I'm having a weird time with my current project.There are many companies involved and we are several teams coordinating with each other. My team was initially very large, for various reasons we were divided into smaller groups and I must say that the transition has been catastrophic.

We are doing SCRUM…sort of. The customer assigns the tasks to be completed at the end of the sprint, the story points are given without full understanding of the implementation and the deadlines are tights. I always find myself rushing to the release day with code that isn't production-ready but since the customer requests it and there's no objection among my superiors (please note, i tell them the deadline is tight) I gotta rush to deliver.

The customer doesn't know what he wants, but if he does know the deadline is unreasonable, or if he has just an idea of what he wants he still demands it... somehow without specifying what kind of implementations is expecting.

The current senior project developer takes everything (any task) as an emergency, it's never possible to defer to the next sprint, it's quite demeaning.

And I'm here wondering if maybe I've missed something, if the project simply lacks method and coordination, if I have more responsibility than I think, if my project leadership is too absent but I know one thing, at the moment I'm in anxiety about the current sprint due date because there is a task that will take longer than expected.

Any advice?

Comments
  • 0
    Are you team lead or something?
  • 0
    @ScriptCoded I'm a simple developer
  • 0
    @ScriptCoded "my project leadership" I meant the people above me, up the ladder
  • 1
    Management fucked up big time i'd say. If the client defines the sprints, why don't they hire you devs directly? Some stories end like this. It will be very very very hard to convince them, that they not only need you coding but your expertise in prioritizing, estamate effords and more, if they are used to such a role. And the efford must come from your team lead and mgmt. If they don't have any interssest to chnage to relationship of the dev team and client, brace yourself. Most likely things will work some time like this until they won't because code becomes unmaintainable or all developers quit or what not. Then client an mgmt will fight who is responsible. Make sure to be somewhere else at this point.
  • 1
    One thing that is big in scrum, yet often completely left out (sadly): Transparency.

    E.g. a daily scrum meeting is *not* an status update, it is also the time to e.g. say: "Danger, sprint goal will not be achieved"

    That transparency should be communicated up the chain.

    While some managers are afraid, me I don't give a fuck.

    "Stakeholders / Customer / Client XY, due to "Blabla" the current sprint goals will not be achieved.

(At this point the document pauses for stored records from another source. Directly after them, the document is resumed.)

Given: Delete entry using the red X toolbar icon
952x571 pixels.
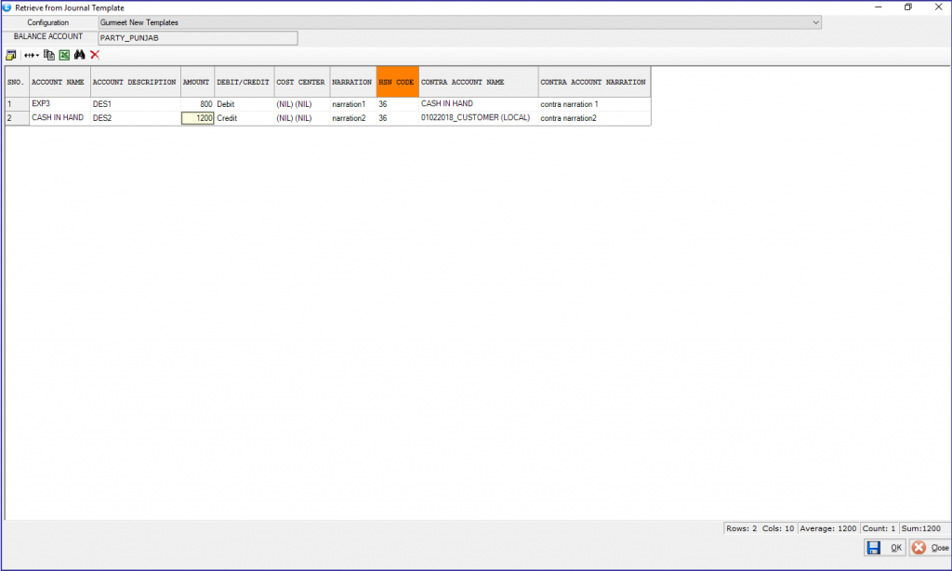Looking at the screenshot, I should (x=94, y=55).
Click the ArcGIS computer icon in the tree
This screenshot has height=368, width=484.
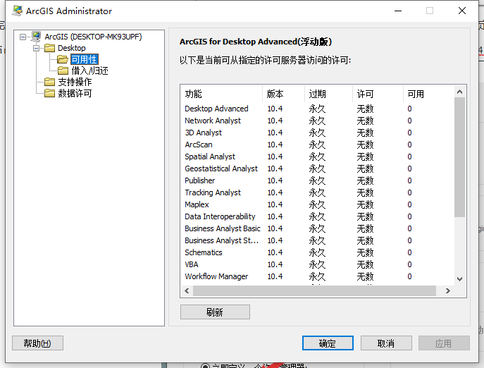35,37
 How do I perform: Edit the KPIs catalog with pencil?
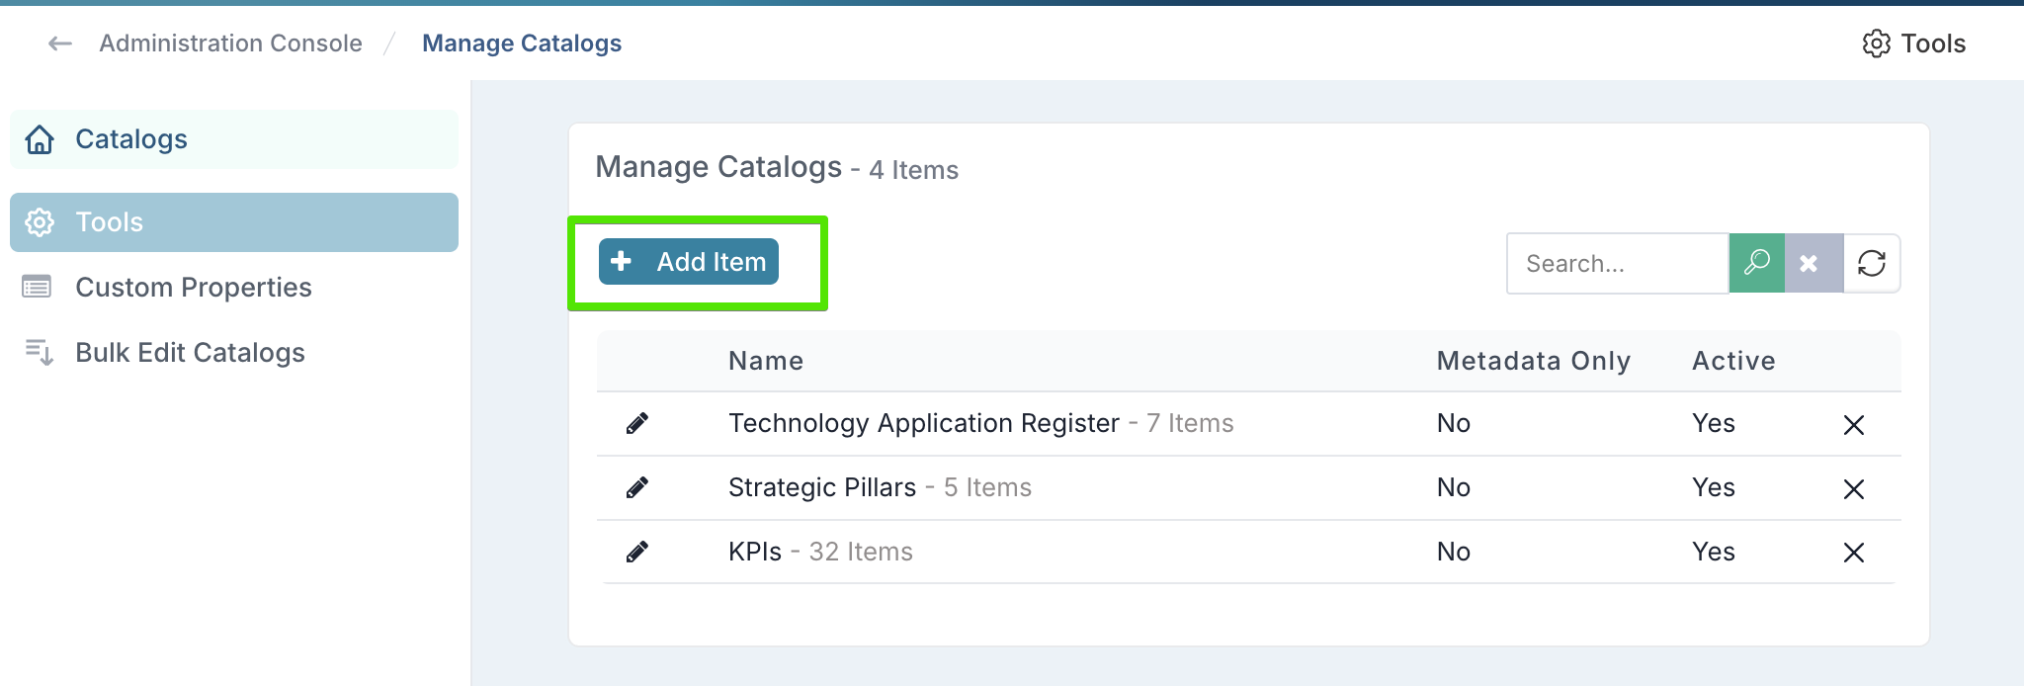[637, 553]
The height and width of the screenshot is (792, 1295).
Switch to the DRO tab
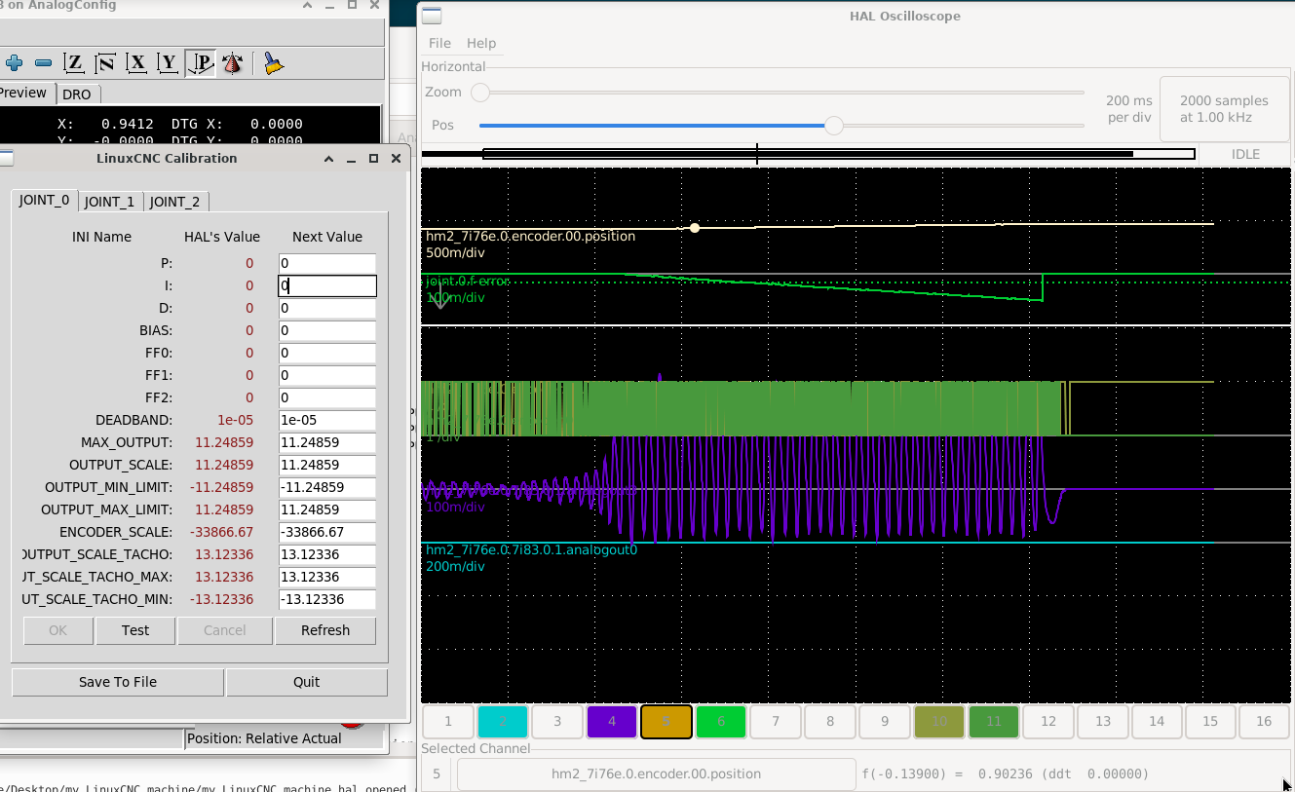coord(76,94)
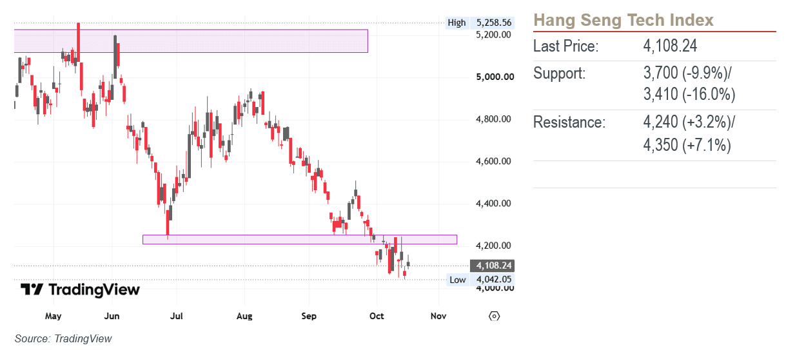
Task: Click the Source: TradingView caption
Action: 63,338
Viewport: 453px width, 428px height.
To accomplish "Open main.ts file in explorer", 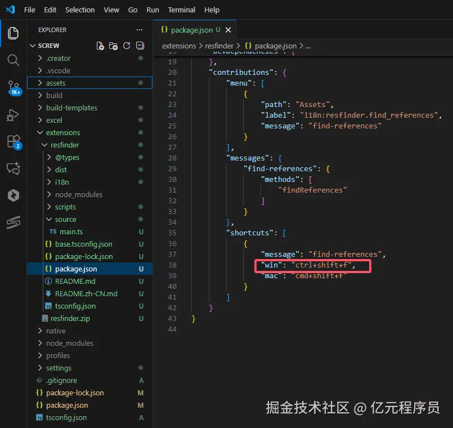I will (70, 231).
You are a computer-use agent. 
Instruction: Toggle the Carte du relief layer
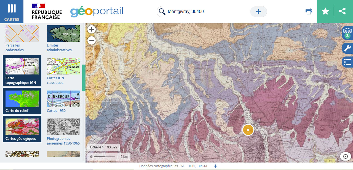pos(22,101)
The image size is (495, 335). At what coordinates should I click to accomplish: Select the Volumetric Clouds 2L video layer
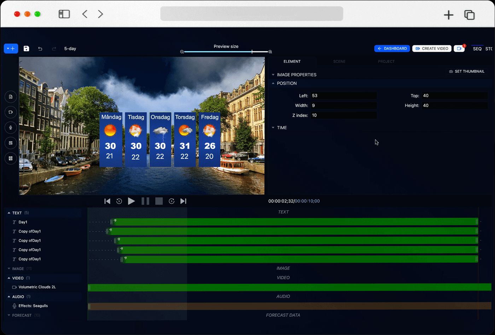(x=37, y=287)
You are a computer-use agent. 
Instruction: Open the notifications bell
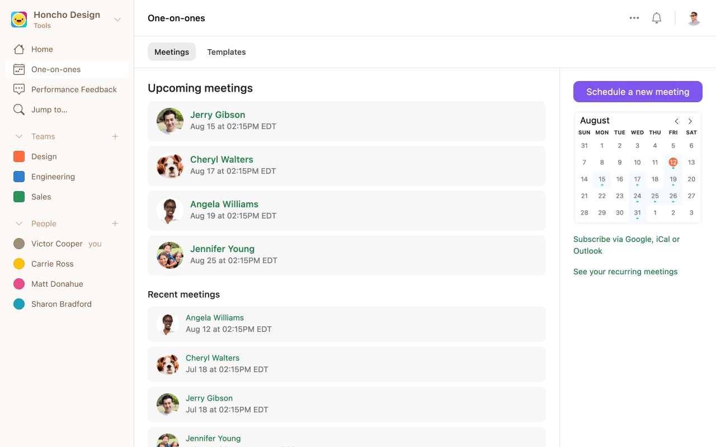click(657, 18)
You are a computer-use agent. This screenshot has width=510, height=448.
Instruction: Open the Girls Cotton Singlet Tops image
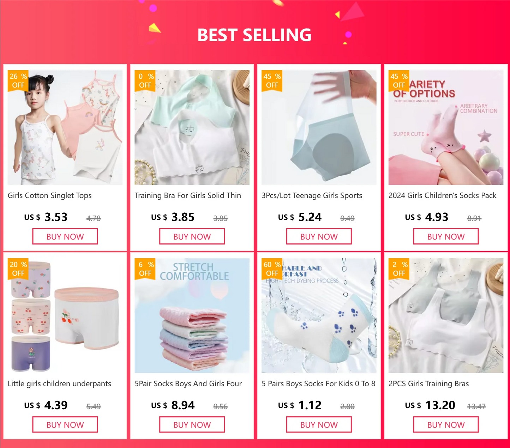[x=65, y=127]
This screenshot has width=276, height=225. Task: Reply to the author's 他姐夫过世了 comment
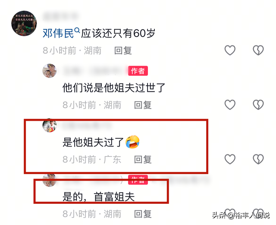coord(143,105)
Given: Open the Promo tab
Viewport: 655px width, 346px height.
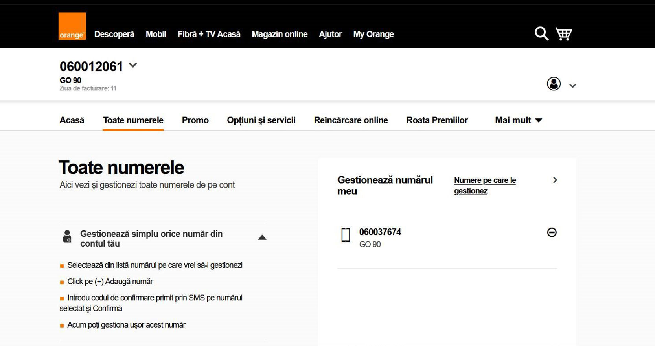Looking at the screenshot, I should [x=195, y=120].
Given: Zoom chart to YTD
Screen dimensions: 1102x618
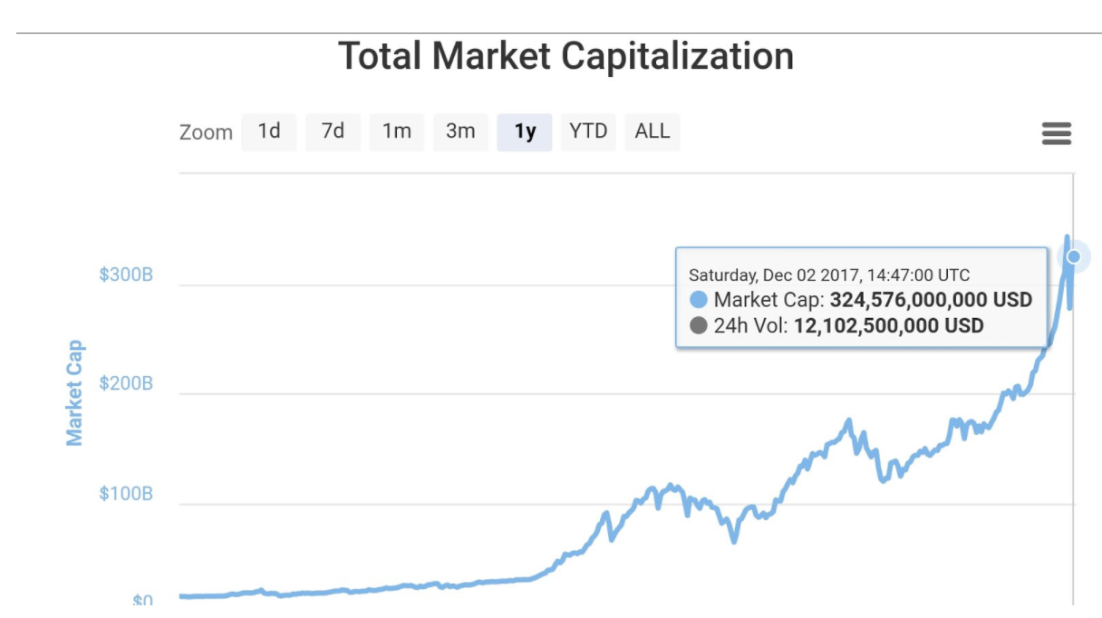Looking at the screenshot, I should [x=588, y=131].
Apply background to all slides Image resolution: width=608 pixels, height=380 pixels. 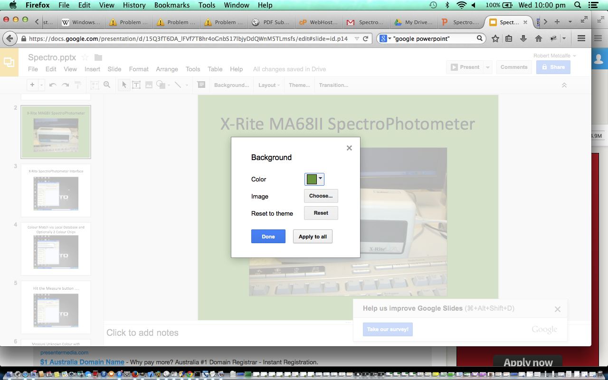(x=313, y=237)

    Please read carefully the next section."

    The next section then the gory facts.

    Don't bother sugar coating it or trying to make it "sound right".

    If e.g. stakeholders prioritized too many tickets as high, give them the full monty:

    "The sprint had 55 tickets in priority, we could only solve 7. The number of priority tickets is thus far too high."

    Plus e.g. (depending on situation):

    Of the 7 tickets, 3 tickets were underestimated regarding time. The other 4 tickets were estimated correctly, but there were issues regarding proper communication and task description".

    Write a short and precise list of possible improvements:

    "Tickets should be prioritized more clearly. Task descriptions need to be more precise, as an example: <Ticket ID> missed <XY>, team <Z> needs to communicate more with Team <Y>. Overall, the number of tickets in sprint need to be reduced, they exceeded by far what was achievable in the sprint time."

    All just fictional examples. But it's really important to point out flaws. Not personally, not with name calling, just simple facts. Precise surgery, not mindless butchering so to speak.